I’ve also been busy cleaning house. Actually, I’ve been cleaning my basement. When I took a year’s leave of absence from my teaching job in 1999 so I could return to school and take library media courses, I brought home bins of educational materials. When I retired from my school library position in 2004, it took me the entire summer to bring all my books and library resources home. I threw little away at first because I was still teaching a children’s literature course at Boston University. Now that I’m completely retired, I felt it was time to get rid of things I don’t need that have been cluttering up our basement. I’ve thrown away hundreds of old educational and library review journals, classroom activities and curriculum units that I had developed over the years, and various and sundry other things.
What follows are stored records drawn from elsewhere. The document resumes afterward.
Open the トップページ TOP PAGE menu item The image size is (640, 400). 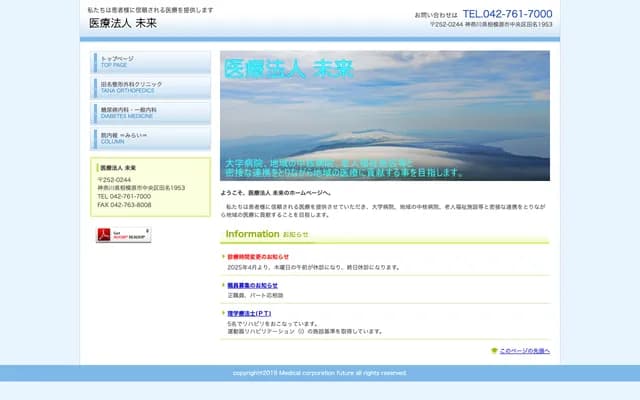(x=150, y=63)
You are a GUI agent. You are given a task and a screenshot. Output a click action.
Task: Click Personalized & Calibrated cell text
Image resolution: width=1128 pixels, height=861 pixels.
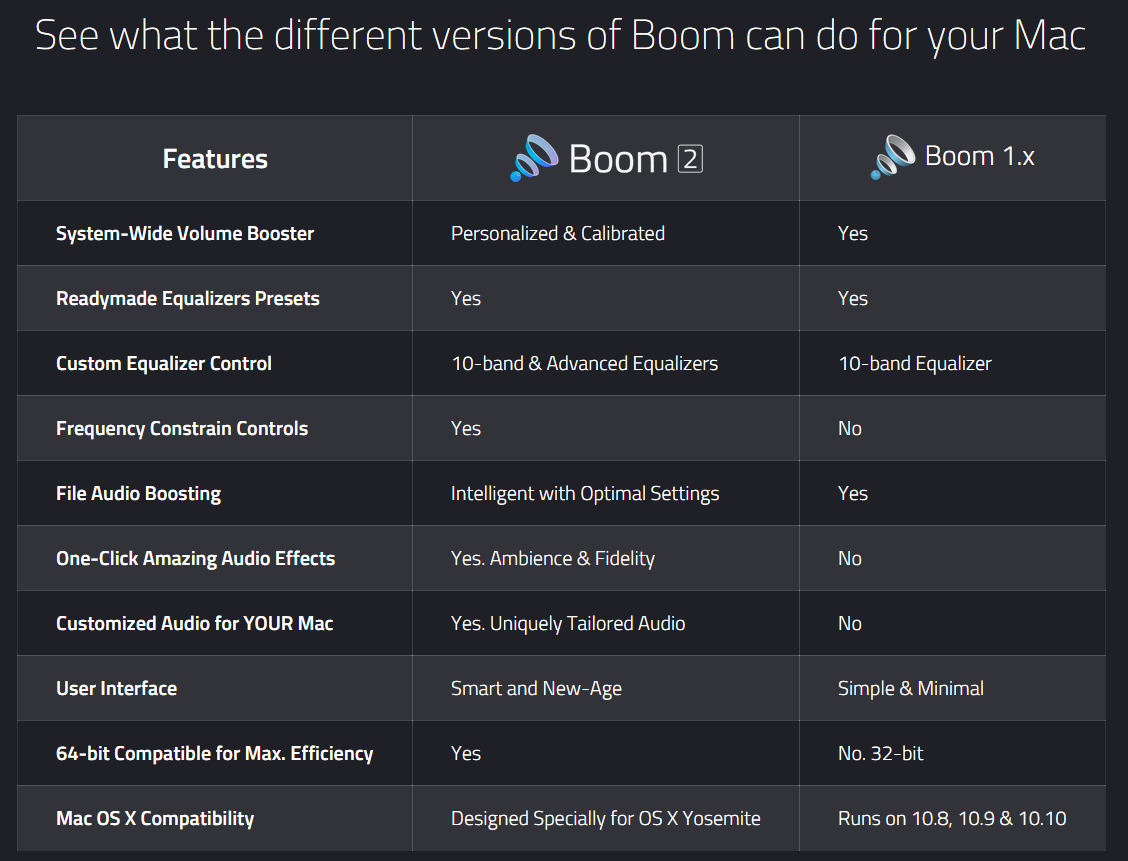pos(558,233)
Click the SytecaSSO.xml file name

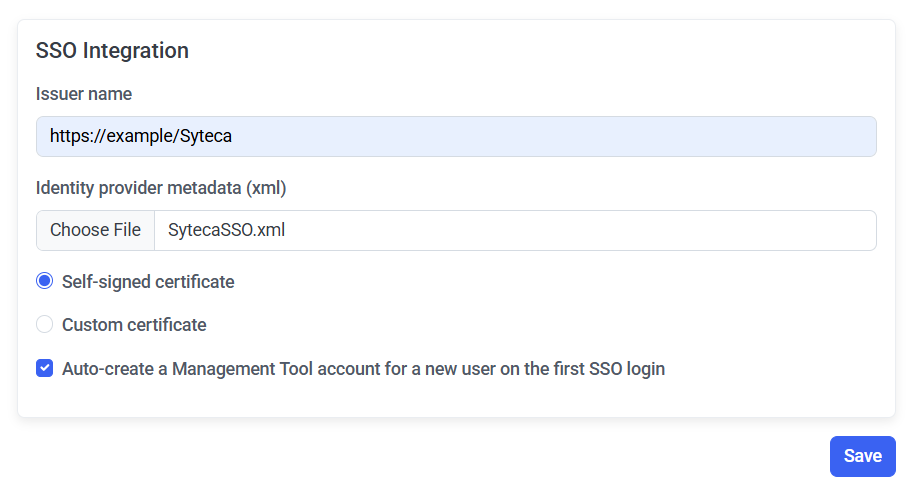click(227, 230)
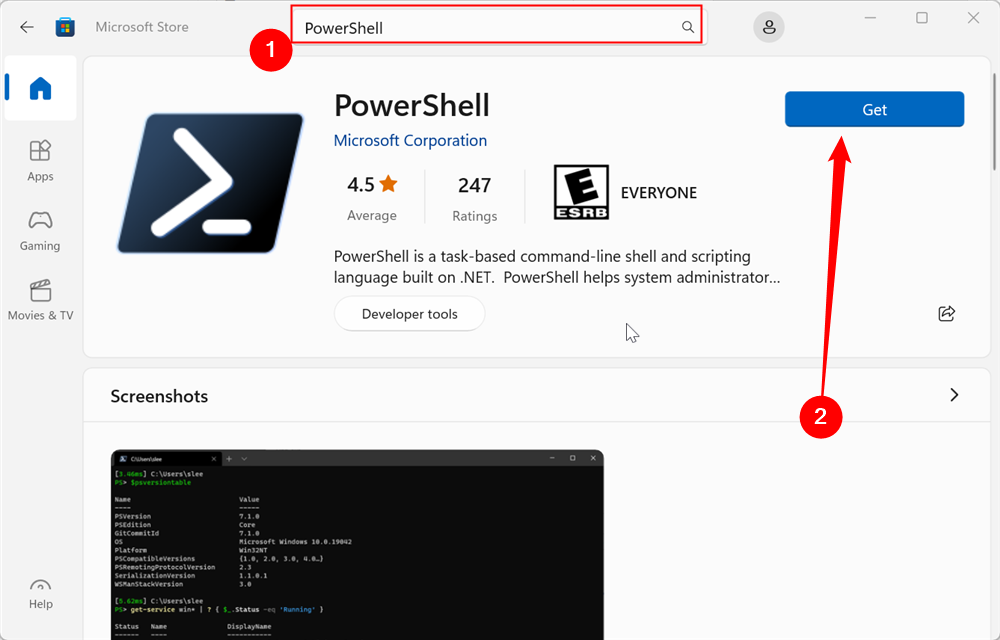Click the search magnifier icon

point(687,27)

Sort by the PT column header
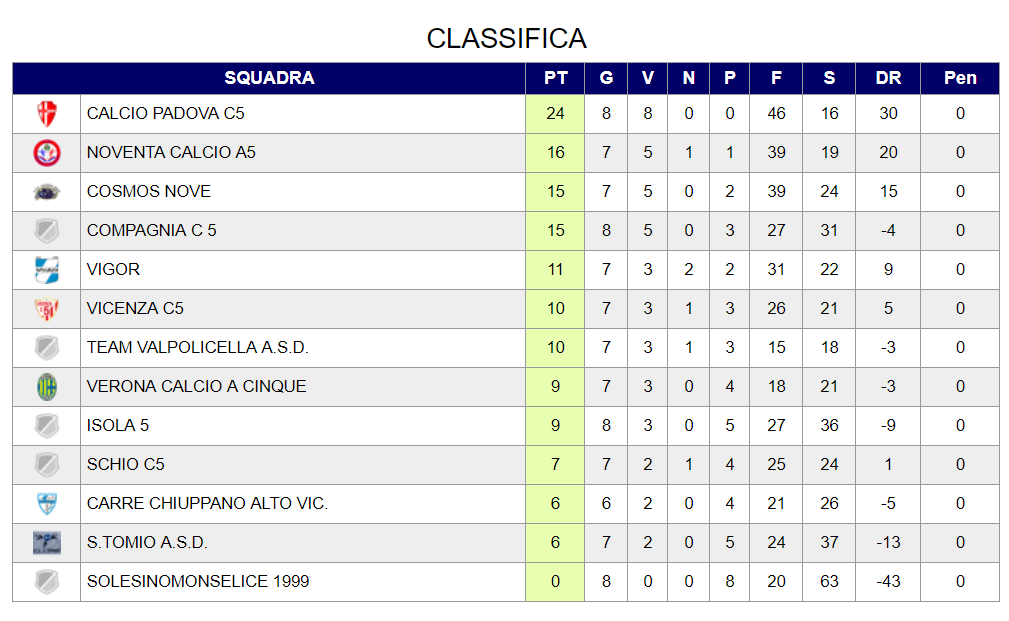555,79
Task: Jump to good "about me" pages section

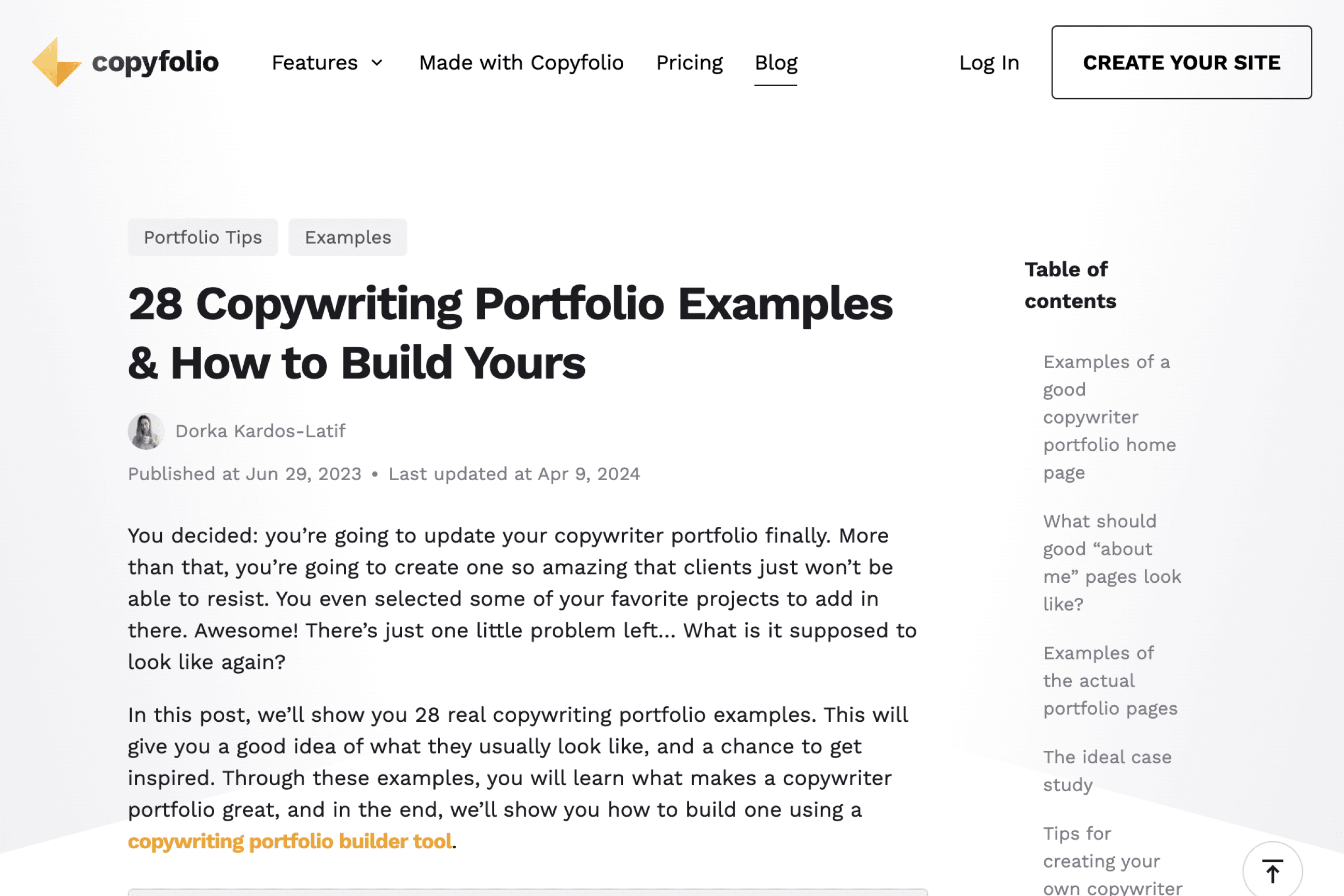Action: [1111, 562]
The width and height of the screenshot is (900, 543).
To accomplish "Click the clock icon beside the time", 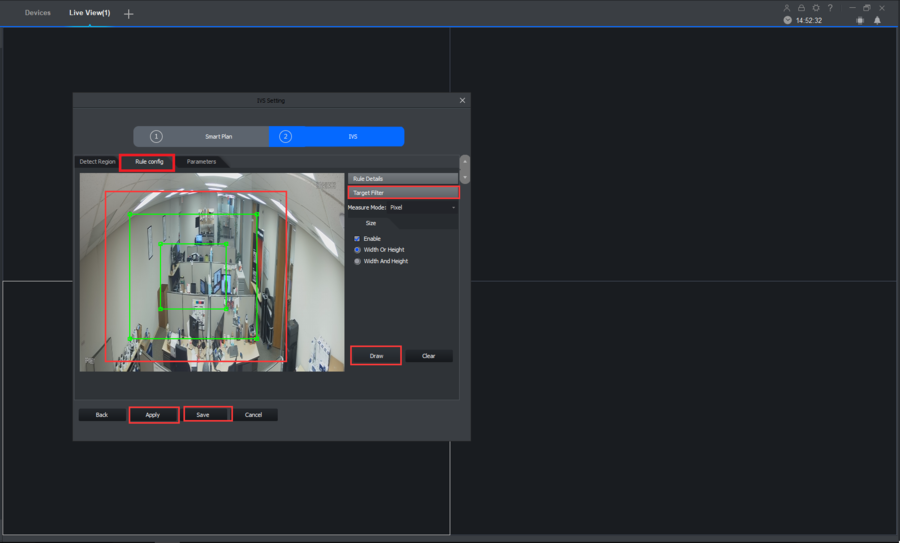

One great thing that has happened while I've been cleaning house is discovering old poems, parts of poems, and rough drafts of poems that I had forgotten about. I had stuffed them into bins that I stored on shelves in my basement a long time ago. I didn’t even recall writing most of these poems and poetic tidbits…on my typewriter.
I thought I’d post some of these "newly discovered" poetic items for Poetry Friday:


Oh, to be a bird and sing
And wake the apple blossom spring.

Oh, to be a bird and rest
My feathers in a treetop nest.

Oh, to be a bird and fly
And brush my wingtips blue with sky.

Oh, to be a bird and see
The whole world spinning under me.


There once was a snail who could climb
Up Jack’s beanstalk—if given the time.
     Upon reaching the tip—
     Well, he started to slip
Down the stalk on a river of slime.


Here I am—
The man in the Moon—
Shining my bright
Sky face.
Here I am—
The night wizard,
Alchemist of light—
Changing the sun’s fiery gold
To cool silver.


Lily pads pressed
on the water,
their shiny leaves
stitched together with
needles of sunlight,
stretch across the pond:
a small green sky
alight with
petalled stars.


From the eaves
icicles hang—
a crystal fringe
sequined with sunlight.
The sun’s yellow fingers
loosen their snowy stitches,
rub their glassy skin
bit by melting bit
they lose themselves
in the snow,
leaving their tracks
in a tidy row.

I haven't decided whether I should do more work on these poems--or just put them back in platic bins.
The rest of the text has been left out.